* **SET OF TASKS**:
• A. Transcribe the passage of the evacuation account from "Mission 10E1 had" to "back into service.".
• B. According to the evacuation account, where did Mission 10E2 divert after its liquid oxygen supplies ran dangerously low?
• C. Decide whether each statement agrees with the evacuation account, answering yes or no and quoting the deciding words: (i) The most critically injured patient was kept stable throughout the trip. (ii) The Yemeni doctors intubated the young woman with pulmonary burns. (iii) The U.S.S. Cole was repaired in Pascagoula, Mississippi.

* **EXERCISE TEXT**:
'''

One patient began showing signs of sepsis after the plane got underway, so several internal medicine physician members of our CCATT inserted a central line and initiated antibiotic treatment. Most of our 11 patients were on oxygen; many had open, draining wounds. The most critically injured patient had nearly 11 broken bones, bilateral pneumothorax, and a ruptured stomach. He was being ventilated, and we were able to keep him stable throughout the trip. A young woman with pulmonary burns was also on a ventilator. Because of a lack of equipment, the Yemeni doctors had been unable to perform endotracheal intubation and ventilation, and she was found in extremis by the French doctors, who quickly realized her desperate situation, intubated her, and put her on a respirator, thereby saving her life.
Mission 10E2 again stopped to refuel in Cairo, Egypt. After takeoff from Cairo, we continued up the Mediterranean towards southern Italy. It became apparent that our liquid oxygen supplies were getting dangerously low, so we diverted to Sigonella, Sicily, where we took on more fuel and replenished our oxygen reservoir. We then proceeded to Ramstein AFB; the atmosphere was foggy, but we had just enough visibility to land “at minimums” at 7:15 am on October 14, 2000, less than 24 hours after being dispatched. We felt great relief as all 11 patients were carried safely up the hill to the hospital at Landstuhl, where we were greeted by an enthusiastic team of rested colleagues. They assumed responsibility for our patients at that point and subsequently gave them the best of care.
Mission 10E1 had arrived at Ramstein AFB several hours before 10E2, just before midnight on October 13, but the plane was diverted to Frankfurt, Germany, because of the impenetrable fog. The medical team and its multitude of patients made the hour-long journey from Frankfurt to Landstuhl by bus and arrived early in the morning on October 14.
• After Action Report—All of our 11 patients recovered, most without any long-term health complications. The damaged U.S.S. Cole was hauled on the back of a heavy Norwegian transport ship named the Blue Marlin to Pascagoula, Mississippi, where it was repaired and put back into service.

'''

Stored items
'''

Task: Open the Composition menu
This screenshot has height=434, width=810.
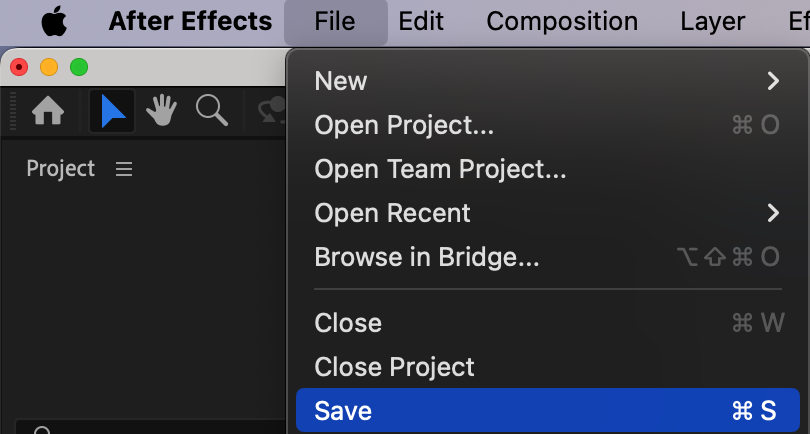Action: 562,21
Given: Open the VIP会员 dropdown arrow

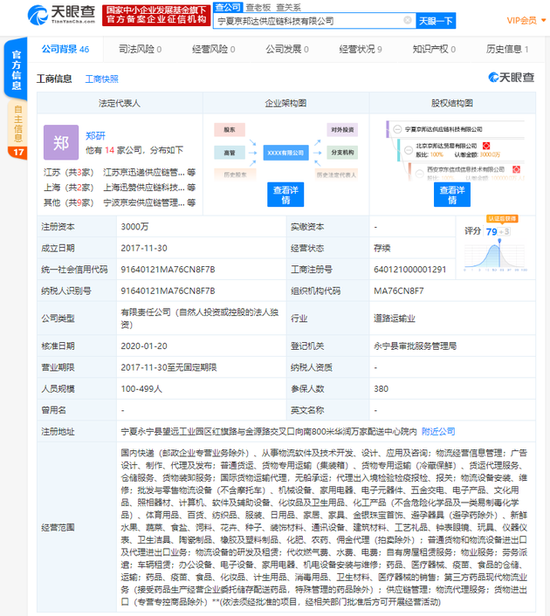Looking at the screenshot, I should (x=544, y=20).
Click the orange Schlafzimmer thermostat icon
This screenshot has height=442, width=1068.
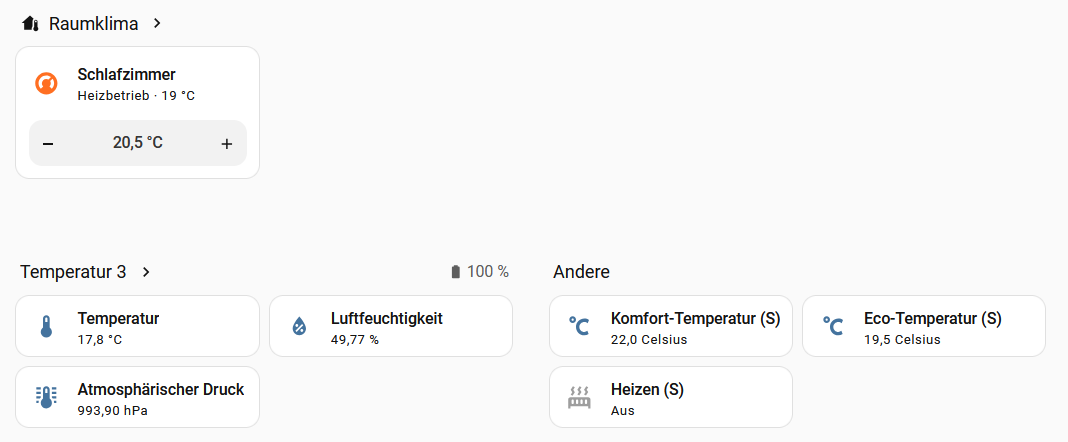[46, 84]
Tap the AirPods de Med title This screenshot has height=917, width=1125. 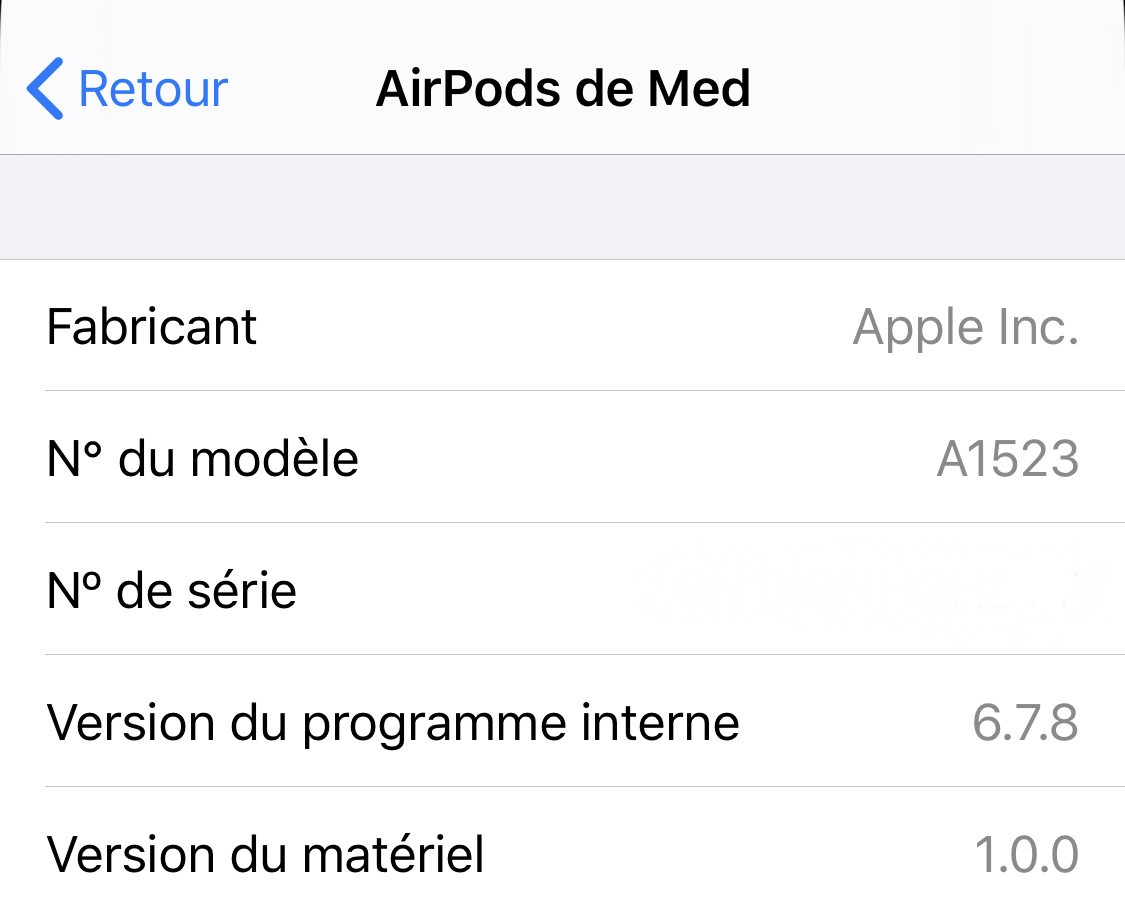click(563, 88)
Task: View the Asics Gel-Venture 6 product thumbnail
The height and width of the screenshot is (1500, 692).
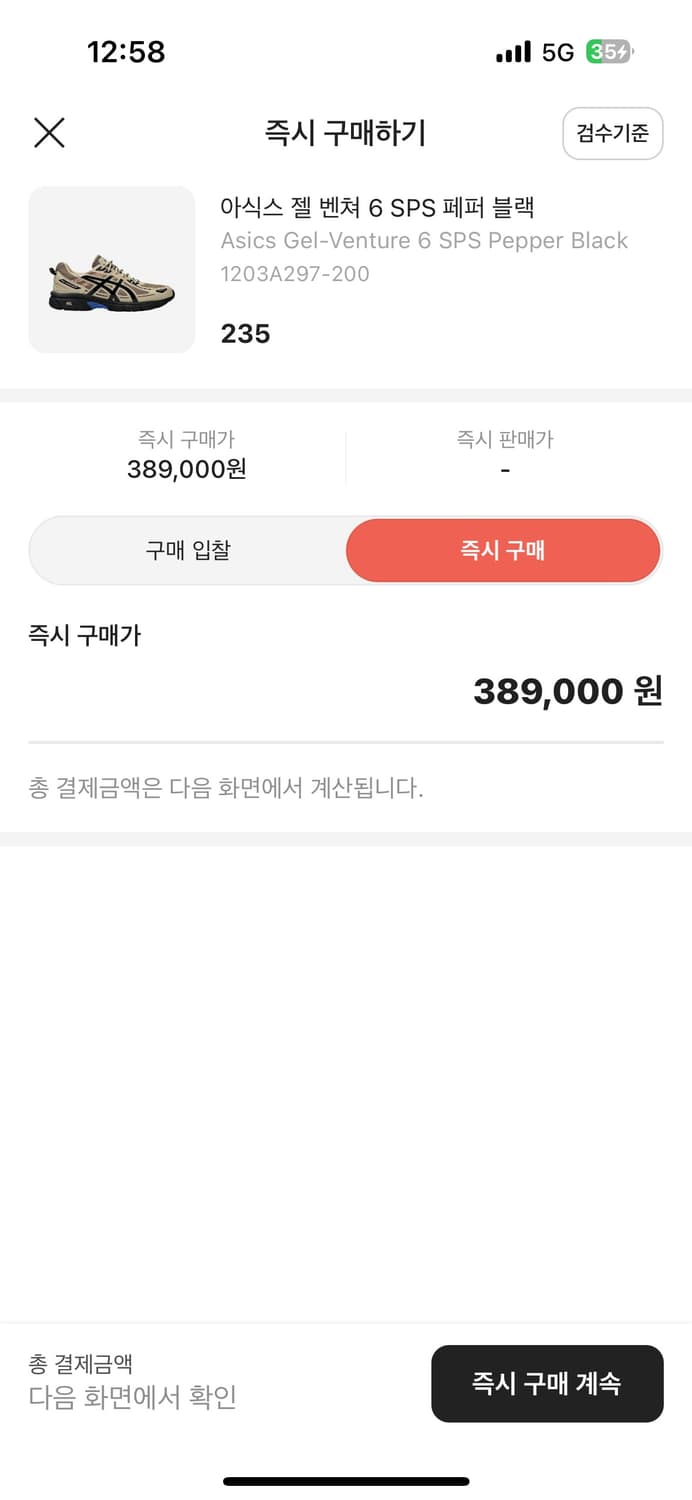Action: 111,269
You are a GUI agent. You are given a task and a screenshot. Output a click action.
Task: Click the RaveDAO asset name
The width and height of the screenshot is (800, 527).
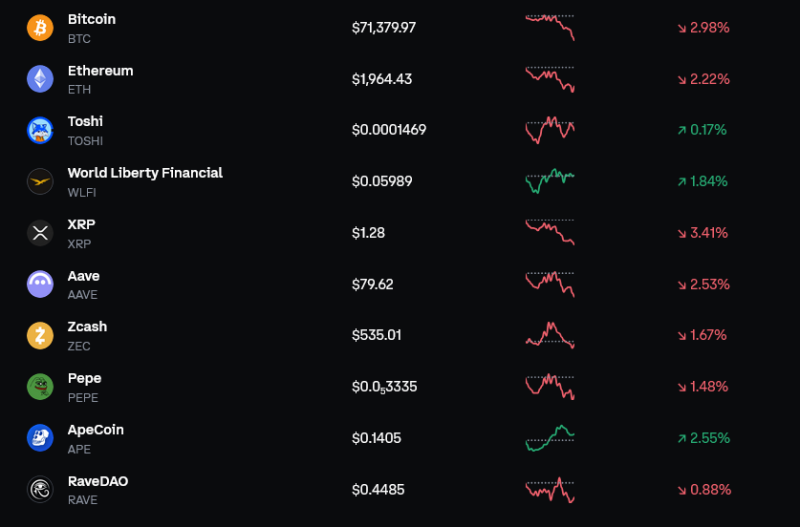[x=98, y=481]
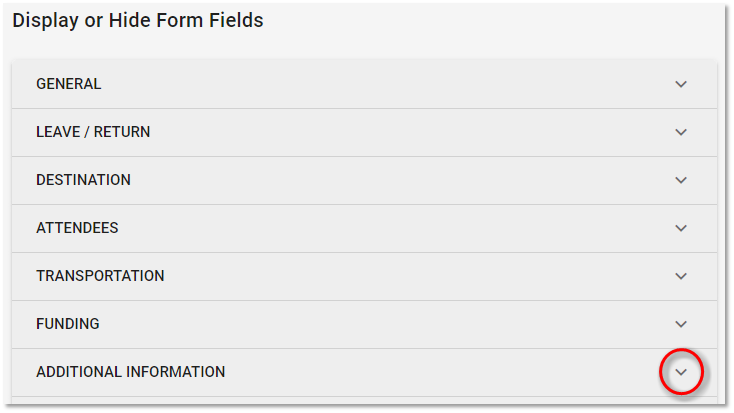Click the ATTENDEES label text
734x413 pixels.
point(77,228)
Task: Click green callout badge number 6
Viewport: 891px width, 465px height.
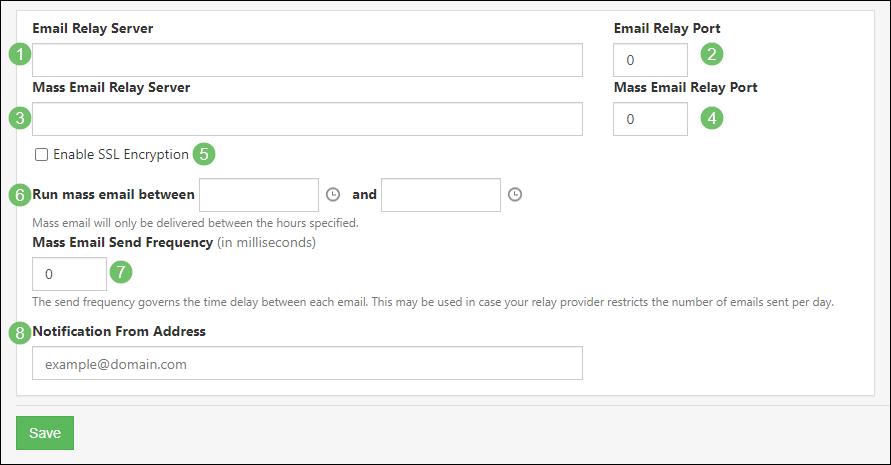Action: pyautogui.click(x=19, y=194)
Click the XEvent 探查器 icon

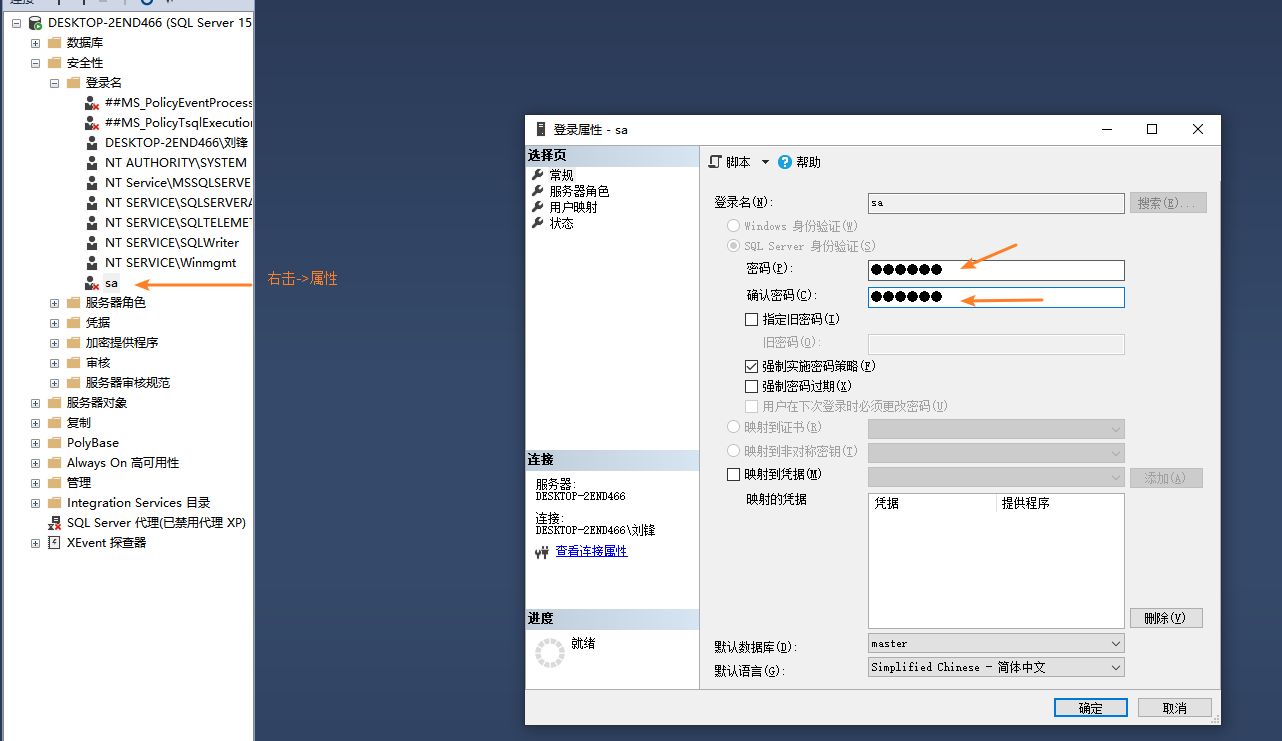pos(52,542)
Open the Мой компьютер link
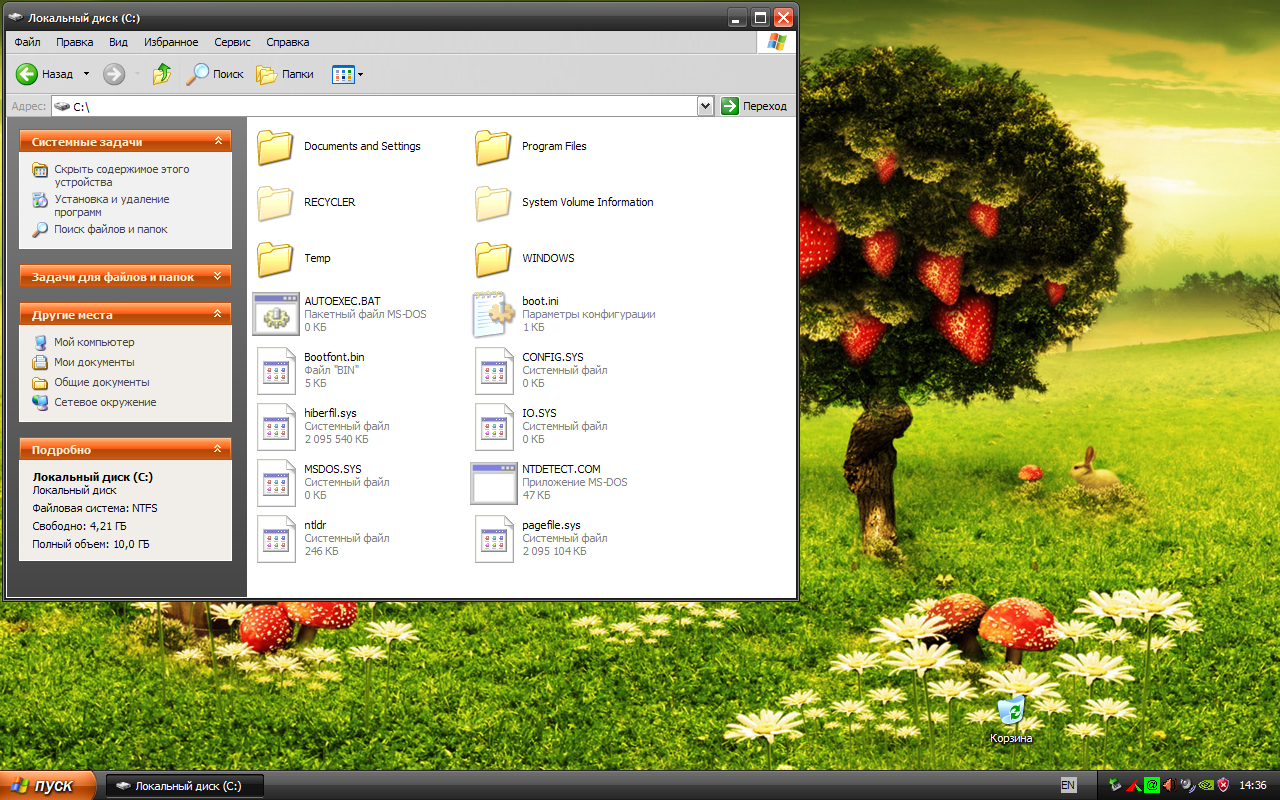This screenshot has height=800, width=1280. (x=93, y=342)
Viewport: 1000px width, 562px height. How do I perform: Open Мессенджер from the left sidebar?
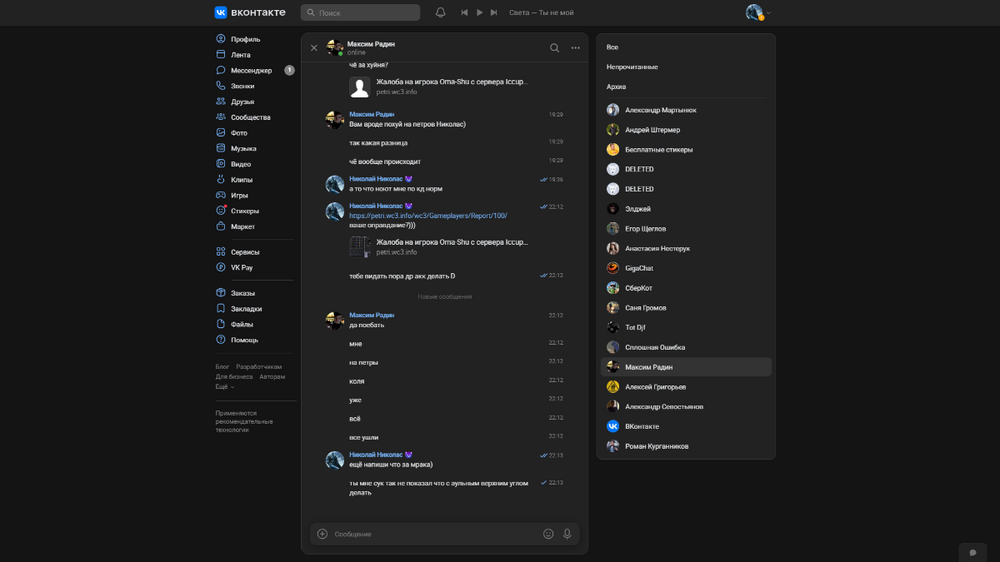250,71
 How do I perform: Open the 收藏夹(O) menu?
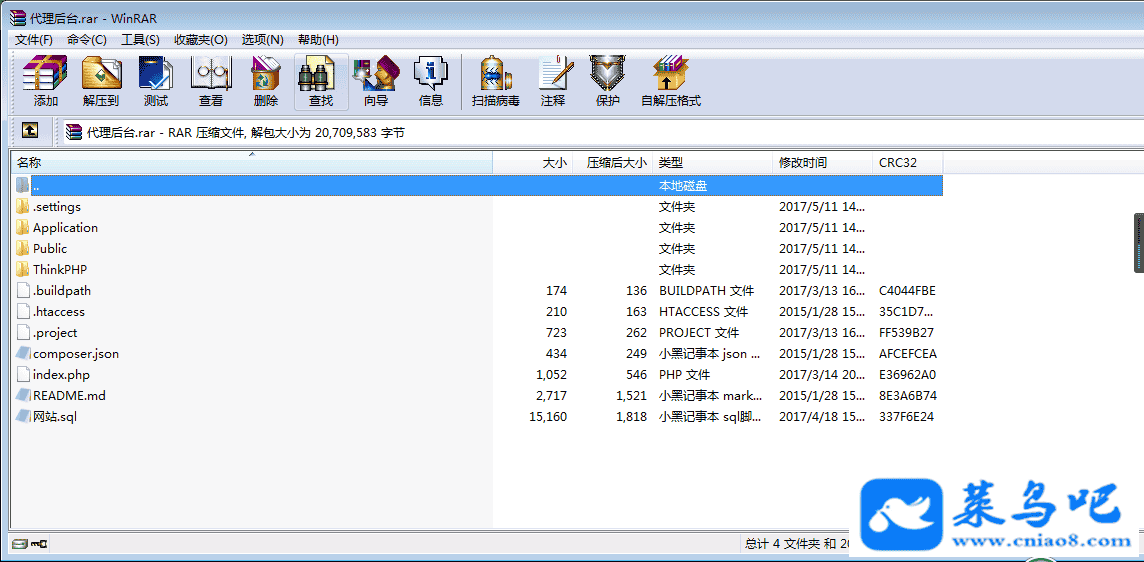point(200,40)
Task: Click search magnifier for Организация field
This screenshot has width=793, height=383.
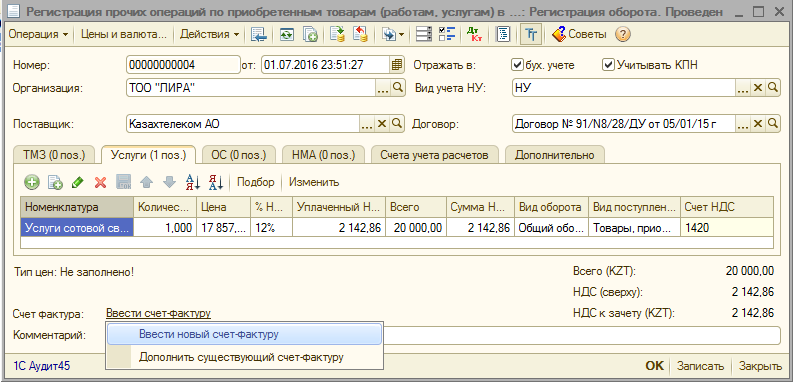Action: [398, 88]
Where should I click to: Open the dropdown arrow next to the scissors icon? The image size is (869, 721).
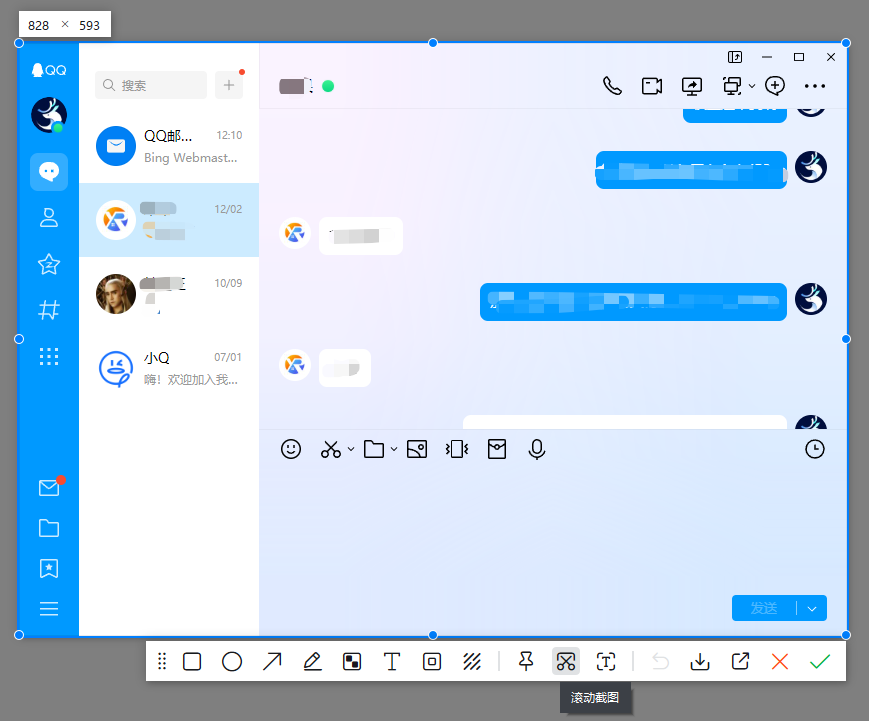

'''

* **EXPECTED RESULTS**:
• A.
Mission 10E1 had arrived at Ramstein AFB several hours before 10E2, just before midnight on October 13, but the plane was diverted to Frankfurt, Germany, because of the impenetrable fog. The medical team and its multitude of patients made the hour-long journey from Frankfurt to Landstuhl by bus and arrived early in the morning on October 14.
• After Action Report—All of our 11 patients recovered, most without any long-term health complications. The damaged U.S.S. Cole was hauled on the back of a heavy Norwegian transport ship named the Blue Marlin to Pascagoula, Mississippi, where it was repaired and put back into service.

• B. Sigonella, Sicily.

• C.
(i) Yes: "He was being ventilated, and we were able to keep him stable throughout the trip."
(ii) No: "the Yemeni doctors had been unable to perform endotracheal intubation and ventilation"
(iii) Yes: "to Pascagoula, Mississippi, where it was repaired and put back into service."